Kuldeep Kulkarni created HUDI-6868:
--------------------------------------
Summary: Hudi HiveSync doesn't support extracting passwords from
credential store
Key: HUDI-6868
URL: https://issues.apache.org/jira/browse/HUDI-6868
Project: Apache Hudi
Issue Type: Bug
Components: hive, hudi-utilities, spark
Reporter: Kuldeep Kulkarni
Attachments: pyspark_hudi_test.py
We have a customer use-case of running PySpark on [Dataproc
Serverless|https://cloud.google.com/dataproc-serverless/docs/overview] with
hudi-spark3-bundle, PySpark job fails to sync Hudi table with HMS DB(remote
CloudSQL instance) due to not able to extract the password from the credential
store.
Same job works fine if we mention metstore DB user password instead of
credential store.
Checking
[code|https://github.com/apache/hudi/blob/release-0.12.3/hudi-sync/hudi-hive-sync/src/main/java/org/apache/hudi/hive/HiveSyncConfig.java]
for HiveSync configs or
[HiveSyncConfigHolder|https://github.com/apache/hudi/blob/73c2167566730a76a0650d488511253ebc66156f/hudi-sync/hudi-hive-sync/src/main/java/org/apache/hudi/hive/HiveSyncConfigHolder.java#L44],
I don't see any option where it detects credential store for extracting
passwords. Something like [this
code|https://github.com/apache/hive/blob/rel/release-2.3.9/metastore/src/java/org/apache/hadoop/hive/metastore/ObjectStore.java#L482]
from HMS ObjectStore.
[Hive Sync Config Document|https://hudi.apache.org/docs/syncing_metastore/]
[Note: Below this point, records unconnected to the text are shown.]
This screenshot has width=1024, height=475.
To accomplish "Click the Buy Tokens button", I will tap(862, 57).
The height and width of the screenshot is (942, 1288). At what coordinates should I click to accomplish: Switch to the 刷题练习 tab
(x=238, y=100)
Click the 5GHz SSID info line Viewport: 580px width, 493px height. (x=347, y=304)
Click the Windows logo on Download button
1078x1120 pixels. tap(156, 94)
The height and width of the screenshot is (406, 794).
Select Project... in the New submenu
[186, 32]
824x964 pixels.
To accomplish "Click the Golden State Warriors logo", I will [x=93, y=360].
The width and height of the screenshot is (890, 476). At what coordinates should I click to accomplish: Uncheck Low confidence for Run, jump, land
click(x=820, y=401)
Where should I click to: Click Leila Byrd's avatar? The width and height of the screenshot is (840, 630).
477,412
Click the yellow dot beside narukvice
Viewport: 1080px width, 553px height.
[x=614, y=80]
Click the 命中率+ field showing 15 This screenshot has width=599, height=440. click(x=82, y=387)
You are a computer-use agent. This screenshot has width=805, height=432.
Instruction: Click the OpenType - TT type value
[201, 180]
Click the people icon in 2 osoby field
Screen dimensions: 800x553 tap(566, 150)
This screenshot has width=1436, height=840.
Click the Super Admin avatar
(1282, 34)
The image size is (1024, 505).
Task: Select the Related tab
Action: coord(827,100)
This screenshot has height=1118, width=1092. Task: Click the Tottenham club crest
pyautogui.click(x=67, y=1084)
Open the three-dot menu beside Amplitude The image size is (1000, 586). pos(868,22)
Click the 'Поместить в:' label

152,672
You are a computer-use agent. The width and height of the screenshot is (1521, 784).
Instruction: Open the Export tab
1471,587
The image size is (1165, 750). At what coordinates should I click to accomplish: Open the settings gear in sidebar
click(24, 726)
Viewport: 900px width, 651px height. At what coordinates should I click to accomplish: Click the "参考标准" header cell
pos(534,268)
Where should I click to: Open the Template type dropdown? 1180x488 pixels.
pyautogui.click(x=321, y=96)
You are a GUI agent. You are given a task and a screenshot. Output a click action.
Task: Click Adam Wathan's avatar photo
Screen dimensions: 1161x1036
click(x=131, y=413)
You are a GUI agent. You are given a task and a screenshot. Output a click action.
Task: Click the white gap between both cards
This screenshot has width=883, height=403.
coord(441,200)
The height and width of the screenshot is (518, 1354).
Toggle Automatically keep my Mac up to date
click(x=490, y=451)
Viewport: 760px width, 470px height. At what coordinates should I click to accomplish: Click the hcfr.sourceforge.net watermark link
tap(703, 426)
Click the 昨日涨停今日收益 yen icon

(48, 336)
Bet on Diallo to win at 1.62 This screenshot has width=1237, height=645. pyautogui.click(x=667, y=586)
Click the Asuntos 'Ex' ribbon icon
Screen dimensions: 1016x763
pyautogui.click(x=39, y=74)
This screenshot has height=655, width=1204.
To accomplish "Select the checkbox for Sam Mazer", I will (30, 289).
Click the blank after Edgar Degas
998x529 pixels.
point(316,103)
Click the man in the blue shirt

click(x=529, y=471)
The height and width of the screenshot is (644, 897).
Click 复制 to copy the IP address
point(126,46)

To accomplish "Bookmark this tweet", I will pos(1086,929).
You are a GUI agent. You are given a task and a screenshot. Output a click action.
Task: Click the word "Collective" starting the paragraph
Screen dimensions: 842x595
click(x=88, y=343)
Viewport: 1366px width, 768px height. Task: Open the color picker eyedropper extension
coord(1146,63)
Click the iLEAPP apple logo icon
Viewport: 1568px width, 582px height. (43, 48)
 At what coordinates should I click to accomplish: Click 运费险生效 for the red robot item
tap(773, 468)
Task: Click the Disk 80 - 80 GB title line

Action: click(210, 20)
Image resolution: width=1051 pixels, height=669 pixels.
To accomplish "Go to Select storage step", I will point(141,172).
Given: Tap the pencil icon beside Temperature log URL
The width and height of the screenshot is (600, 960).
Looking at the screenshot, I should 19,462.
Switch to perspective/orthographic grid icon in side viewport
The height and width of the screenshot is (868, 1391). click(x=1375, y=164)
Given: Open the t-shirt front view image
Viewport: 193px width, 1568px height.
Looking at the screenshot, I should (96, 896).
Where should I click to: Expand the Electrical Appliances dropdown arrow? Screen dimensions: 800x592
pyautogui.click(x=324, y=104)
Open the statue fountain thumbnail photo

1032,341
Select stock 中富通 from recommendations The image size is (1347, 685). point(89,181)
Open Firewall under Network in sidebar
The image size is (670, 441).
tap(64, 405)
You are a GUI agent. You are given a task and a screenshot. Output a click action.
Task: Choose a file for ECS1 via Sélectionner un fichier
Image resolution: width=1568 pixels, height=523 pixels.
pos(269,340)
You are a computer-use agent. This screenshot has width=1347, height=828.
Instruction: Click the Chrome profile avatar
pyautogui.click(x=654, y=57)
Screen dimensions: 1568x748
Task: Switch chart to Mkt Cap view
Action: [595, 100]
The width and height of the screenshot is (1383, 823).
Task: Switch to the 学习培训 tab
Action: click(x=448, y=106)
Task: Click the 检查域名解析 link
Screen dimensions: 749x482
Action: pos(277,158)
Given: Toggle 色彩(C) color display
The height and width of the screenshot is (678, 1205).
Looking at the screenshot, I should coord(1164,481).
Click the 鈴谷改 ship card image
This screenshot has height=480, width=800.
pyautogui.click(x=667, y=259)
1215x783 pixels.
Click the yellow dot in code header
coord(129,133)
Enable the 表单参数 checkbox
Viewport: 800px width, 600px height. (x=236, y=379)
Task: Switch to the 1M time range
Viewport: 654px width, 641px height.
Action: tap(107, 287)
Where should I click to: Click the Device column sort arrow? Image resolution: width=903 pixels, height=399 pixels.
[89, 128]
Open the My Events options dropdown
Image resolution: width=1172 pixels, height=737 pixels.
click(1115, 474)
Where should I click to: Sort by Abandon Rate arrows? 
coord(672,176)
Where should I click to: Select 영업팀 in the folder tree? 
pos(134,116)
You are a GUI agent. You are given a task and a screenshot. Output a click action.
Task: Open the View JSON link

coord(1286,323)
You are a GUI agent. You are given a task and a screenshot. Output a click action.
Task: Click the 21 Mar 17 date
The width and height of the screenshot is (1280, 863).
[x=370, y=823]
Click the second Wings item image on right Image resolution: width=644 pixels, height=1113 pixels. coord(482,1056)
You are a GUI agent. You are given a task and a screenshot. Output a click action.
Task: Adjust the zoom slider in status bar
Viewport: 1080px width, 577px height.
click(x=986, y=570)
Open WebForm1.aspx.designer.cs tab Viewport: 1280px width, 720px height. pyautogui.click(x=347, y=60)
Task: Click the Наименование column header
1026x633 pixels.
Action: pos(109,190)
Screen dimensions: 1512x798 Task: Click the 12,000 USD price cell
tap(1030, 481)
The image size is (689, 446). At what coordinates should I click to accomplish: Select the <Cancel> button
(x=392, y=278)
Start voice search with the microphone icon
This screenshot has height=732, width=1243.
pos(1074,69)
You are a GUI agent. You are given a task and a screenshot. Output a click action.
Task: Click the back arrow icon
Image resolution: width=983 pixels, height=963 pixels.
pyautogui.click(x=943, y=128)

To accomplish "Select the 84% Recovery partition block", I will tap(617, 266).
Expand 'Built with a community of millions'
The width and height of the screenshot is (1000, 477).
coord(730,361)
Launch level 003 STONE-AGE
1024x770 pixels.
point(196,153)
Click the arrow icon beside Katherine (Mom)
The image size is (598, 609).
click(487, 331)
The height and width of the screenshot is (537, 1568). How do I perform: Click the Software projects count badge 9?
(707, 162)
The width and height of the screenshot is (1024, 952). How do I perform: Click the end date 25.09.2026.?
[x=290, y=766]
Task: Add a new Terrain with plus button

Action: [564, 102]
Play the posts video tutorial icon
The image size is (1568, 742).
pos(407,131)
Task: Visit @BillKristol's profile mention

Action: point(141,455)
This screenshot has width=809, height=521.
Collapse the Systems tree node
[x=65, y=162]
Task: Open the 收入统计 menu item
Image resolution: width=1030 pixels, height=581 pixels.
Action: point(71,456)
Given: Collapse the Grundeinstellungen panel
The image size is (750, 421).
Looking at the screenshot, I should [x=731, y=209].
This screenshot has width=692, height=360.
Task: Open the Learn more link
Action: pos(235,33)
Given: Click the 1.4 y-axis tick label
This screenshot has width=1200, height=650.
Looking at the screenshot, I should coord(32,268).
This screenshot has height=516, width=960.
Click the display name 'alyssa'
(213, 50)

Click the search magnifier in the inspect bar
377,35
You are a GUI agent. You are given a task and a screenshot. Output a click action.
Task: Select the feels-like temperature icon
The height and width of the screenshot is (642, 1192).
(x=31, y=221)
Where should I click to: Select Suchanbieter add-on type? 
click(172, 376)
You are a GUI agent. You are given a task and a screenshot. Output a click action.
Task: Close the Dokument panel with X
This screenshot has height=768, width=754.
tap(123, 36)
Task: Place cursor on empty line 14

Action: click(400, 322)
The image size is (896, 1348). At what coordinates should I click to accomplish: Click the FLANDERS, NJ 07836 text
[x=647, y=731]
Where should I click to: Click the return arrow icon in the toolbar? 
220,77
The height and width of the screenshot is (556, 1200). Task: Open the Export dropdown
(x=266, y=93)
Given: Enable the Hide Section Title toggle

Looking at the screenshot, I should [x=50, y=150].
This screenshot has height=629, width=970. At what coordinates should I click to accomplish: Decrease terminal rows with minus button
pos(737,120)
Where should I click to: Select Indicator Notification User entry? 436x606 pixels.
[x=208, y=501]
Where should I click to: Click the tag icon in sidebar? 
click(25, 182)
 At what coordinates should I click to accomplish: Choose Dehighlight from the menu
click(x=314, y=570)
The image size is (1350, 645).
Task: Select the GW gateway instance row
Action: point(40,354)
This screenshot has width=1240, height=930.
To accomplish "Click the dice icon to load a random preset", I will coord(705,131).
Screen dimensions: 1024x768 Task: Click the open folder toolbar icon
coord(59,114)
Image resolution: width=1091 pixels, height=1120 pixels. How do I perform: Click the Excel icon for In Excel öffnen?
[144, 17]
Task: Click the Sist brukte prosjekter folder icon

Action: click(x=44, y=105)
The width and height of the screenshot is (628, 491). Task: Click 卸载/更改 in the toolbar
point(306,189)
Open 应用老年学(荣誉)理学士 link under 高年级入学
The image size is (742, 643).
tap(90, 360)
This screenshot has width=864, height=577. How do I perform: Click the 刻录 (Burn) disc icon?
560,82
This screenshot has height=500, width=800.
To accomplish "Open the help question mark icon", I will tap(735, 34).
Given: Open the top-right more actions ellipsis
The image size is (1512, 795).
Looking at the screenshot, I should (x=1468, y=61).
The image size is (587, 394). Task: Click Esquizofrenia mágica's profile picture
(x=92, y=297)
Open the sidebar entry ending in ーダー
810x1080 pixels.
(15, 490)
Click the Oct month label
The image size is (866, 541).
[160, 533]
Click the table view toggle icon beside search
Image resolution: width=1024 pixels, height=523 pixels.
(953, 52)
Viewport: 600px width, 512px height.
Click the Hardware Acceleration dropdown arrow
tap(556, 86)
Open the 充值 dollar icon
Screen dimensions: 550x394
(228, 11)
also doesn't have any reference of using credential store.
In order to find the password through the Hadoop Credential Provider API, it
would need to make a call to
[`Configuration#getPassword(String)`|https://hadoop.apache.org/docs/r3.3.6/api/org/apache/hadoop/conf/Configuration.html#getPassword-java.lang.String-].
We don't see anywhere in the Hudi codebase calling "getPassword"
*Repro steps:*
Sample PySpark script - Attached.
Command with successful job execution with Metastore DB password:
{code:java}
gcloud dataproc batches submit --version 1.1 --container-image
gcr.io/<container-repo>/new-custom-debian:v4 --region <region> pyspark
gs://<gcs-bucket>/pyspark_hudi_test.py
--jars="gs://<gcs-bucket>/hudi-spark3-bundle_2.12-0.12.3.jar" --properties
"spark.hadoop.javax.jdo.option.ConnectionURL=jdbc:mysql://<cloud-sql-HMS-DB-IP>:3306/hive_metastore,spark.hadoop.javax.jdo.option.ConnectionDriverName=com.mysql.jdbc.Driver,spark.hadoop.javax.jdo.option.ConnectionUserName=hive,spark.hadoop.javax.jdo.option.ConnectionPassword=<hive-db-user-password>"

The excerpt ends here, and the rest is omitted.